A much more effective alternative to simply stating an area in terms of its relative size to another area is of course to produce a map.  Geographically correct maps contain most of this information in the first place but they aren’t much good if you want to compare two things at either ends of the World or even the Solar System. With loads of mapping data online it is now easy to start shifting things around and laying them on top of each other in the same way the BBC’s How Big Really? website does.

This is fine if you want to compare a couple of things, but the map gets messy if you want to do more than that. For more complex comparisons you need to start with a fresh map (be careful of the projection) and shifting everything around to fit on a single page.

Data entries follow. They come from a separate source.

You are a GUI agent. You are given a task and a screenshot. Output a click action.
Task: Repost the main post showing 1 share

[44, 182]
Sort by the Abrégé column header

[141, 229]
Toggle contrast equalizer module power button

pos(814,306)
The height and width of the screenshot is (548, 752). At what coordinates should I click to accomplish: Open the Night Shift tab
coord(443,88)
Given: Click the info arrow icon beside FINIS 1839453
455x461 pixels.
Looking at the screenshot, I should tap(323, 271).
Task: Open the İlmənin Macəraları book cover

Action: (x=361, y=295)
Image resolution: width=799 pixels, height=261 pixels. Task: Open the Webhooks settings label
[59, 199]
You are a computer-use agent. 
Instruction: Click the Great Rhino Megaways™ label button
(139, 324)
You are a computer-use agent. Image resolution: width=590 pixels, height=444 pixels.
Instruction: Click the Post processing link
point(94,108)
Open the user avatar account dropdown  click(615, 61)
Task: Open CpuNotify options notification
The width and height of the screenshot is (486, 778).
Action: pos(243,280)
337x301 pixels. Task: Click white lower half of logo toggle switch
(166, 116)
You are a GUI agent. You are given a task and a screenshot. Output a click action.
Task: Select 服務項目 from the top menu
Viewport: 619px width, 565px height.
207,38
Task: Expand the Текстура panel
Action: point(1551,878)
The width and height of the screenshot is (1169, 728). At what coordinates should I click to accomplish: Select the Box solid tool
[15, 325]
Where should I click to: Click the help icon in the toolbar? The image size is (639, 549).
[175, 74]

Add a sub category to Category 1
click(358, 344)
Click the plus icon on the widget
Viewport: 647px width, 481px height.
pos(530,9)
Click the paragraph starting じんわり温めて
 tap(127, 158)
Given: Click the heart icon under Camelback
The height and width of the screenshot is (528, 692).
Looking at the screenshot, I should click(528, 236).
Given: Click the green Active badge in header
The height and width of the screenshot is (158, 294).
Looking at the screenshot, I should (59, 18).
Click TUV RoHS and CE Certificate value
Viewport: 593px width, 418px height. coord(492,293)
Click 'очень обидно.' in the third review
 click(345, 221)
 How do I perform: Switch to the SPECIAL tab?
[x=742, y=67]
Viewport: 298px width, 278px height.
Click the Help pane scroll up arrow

Doing this can have a big impact as Kai Krause did with his “True Size of Africa” map.

Such maps can be particularly effective when comparing the size and shape of cities to each other…

…sparsely populated areas (UK Cities on top of the Highland region of Scotland by Alasdair Rae)…

…and their transport systems such as subways (by Neil Freeman)

and cycle hire schemes (by Oliver O’Brien).

I think they offer a new perspective on the world and use maps as more abstract forms of information visualisation, so lets hope we see them more often to accompany the usual descriptive “relative to Wales” statements.
*I don’t seriously mean this.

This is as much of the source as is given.